_Goal of the exercise_
The answer should hold nothing but the lines from the one with "This screenshot has height=390, width=750." through the end of the listing below, each exactly as written.
#### Supplied entries ####
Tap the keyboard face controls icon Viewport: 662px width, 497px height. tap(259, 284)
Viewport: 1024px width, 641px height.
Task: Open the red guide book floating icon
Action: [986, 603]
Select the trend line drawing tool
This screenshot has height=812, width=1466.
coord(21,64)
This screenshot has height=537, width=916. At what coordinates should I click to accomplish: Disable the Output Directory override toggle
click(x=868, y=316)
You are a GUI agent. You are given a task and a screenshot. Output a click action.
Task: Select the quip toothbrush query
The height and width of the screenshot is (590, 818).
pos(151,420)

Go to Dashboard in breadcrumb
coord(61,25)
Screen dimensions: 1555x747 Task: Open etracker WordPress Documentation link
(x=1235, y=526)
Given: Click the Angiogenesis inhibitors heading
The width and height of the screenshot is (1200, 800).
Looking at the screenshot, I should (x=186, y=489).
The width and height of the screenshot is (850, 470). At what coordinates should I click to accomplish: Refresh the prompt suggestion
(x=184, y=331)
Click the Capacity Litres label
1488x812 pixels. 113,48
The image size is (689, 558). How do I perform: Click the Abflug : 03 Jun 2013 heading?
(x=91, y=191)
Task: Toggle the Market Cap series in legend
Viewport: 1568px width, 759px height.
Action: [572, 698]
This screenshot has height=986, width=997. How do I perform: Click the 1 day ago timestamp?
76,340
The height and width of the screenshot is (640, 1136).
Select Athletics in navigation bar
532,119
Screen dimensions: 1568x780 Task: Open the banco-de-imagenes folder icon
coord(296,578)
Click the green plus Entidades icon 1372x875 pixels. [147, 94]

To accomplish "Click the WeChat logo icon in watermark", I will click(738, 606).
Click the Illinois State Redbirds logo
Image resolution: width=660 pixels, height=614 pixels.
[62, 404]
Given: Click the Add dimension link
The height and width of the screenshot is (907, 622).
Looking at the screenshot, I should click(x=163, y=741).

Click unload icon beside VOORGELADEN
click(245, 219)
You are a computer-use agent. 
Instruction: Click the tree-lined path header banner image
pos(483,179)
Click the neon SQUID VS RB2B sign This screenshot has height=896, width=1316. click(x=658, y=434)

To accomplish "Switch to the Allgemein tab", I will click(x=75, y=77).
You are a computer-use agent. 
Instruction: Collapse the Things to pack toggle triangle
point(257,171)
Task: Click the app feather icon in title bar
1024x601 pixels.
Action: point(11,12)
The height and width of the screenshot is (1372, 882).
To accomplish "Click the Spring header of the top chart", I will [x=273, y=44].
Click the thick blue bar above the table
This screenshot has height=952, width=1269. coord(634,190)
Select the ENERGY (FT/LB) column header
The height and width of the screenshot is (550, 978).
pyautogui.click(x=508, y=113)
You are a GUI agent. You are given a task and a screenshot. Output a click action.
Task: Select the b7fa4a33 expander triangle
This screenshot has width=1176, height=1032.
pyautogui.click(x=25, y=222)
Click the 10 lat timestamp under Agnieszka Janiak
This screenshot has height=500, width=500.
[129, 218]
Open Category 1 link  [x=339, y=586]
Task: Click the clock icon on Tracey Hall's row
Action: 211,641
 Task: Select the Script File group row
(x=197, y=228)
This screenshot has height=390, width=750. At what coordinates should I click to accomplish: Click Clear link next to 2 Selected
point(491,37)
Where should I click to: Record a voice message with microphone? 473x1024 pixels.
####
_Solution below_
This screenshot has height=390, width=750. At what coordinates should I click to accomplish: Click Clear link next to 2 Selected
point(491,37)
Where should I click to: Record a voice message with microphone? 473x1024 pixels.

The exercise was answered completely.